Pollock numéro sept A atteint cent quatre-vingt-un millions lors dune vente record chez Christies

24 May 2026 Publié | Traduit de l'espagnol

Le marché de l'art franchit un nouveau jalon financier. Number 7A, 1948, une huile de Jackson Pollock créée avec sa technique de dripping sur une toile de trois mètres sur un, a été vendue 181,2 millions de dollars lors d'une vente aux enchères de Christie's à New York. L'œuvre, peinte alors que l'artiste avait 36 ans dans son atelier de Long Island, établit un nouveau prix plafond pour son catalogue.

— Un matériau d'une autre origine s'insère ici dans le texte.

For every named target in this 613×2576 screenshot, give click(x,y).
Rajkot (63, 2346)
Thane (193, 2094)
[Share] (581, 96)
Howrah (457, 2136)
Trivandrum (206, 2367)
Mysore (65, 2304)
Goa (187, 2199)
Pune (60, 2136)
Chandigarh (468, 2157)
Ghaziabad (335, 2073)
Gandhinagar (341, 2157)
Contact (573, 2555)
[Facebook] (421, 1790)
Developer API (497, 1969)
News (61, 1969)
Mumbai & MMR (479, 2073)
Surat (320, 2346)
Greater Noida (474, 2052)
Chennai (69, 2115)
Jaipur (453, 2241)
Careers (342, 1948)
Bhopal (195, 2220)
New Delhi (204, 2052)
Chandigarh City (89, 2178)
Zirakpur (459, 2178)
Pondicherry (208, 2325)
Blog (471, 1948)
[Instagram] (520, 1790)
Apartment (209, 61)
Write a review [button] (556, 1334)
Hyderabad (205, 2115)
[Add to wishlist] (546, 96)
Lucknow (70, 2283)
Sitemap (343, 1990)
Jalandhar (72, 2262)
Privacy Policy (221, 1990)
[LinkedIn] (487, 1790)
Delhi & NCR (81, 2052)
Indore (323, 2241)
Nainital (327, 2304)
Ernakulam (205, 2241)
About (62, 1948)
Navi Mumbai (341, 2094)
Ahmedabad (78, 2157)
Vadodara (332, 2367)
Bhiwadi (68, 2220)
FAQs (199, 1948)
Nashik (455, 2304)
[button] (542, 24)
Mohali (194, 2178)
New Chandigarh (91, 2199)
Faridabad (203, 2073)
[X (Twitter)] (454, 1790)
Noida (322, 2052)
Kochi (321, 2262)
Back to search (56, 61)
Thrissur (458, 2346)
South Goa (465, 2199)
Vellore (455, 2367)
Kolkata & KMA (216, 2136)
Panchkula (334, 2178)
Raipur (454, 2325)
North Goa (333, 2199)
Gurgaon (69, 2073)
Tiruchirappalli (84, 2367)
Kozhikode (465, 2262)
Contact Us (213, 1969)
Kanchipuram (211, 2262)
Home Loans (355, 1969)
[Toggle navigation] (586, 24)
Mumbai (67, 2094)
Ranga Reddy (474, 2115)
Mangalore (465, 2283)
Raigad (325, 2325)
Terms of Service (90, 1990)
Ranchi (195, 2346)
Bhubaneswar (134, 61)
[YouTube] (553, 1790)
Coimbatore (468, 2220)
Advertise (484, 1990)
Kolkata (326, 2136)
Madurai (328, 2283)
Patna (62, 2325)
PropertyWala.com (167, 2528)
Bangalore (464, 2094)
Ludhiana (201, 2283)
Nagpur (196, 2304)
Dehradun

Scène d'atelier de Jackson Pollock, grande toile horizontale au sol, artiste en pleine action projetant de la peinture avec un bâton et une boîte qui goutte, toiles de peinture à l'huile couvrant une surface de trois mètres, traces de mouvement chaotiques superposées, éclaboussures suspendues dans les airs, lumière d'atelier projetant des ombres sur la peinture humide et brillante, plancher en bois éclaboussé de gouttes multicolores, style d'illustration technique, détail photoréaliste, éclairage dramatique à fort contraste, capturant le processus de création énergique du chef-d'œuvre expressionniste abstrait

La mécanique du dripping : chaos contrôlé sur la toile 🎨

Pollock a développé un processus physique qui a défini son style. Il plaçait la toile au sol et appliquait la peinture depuis le haut à l'aide de baguettes, de pinceaux durcis ou de boîtes perforées. La viscosité de l'émail, la vitesse du mouvement du bras et la distance au support déterminaient l'épaisseur et la forme de chaque goutte. Sans coups de pinceau directs, le résultat était un réseau dense de lignes superposées qui capturaient le geste du corps en temps réel. Cette méthode, qu'il appelait action painting, éliminait la représentation figurative et ne laissait que la trace du mouvement.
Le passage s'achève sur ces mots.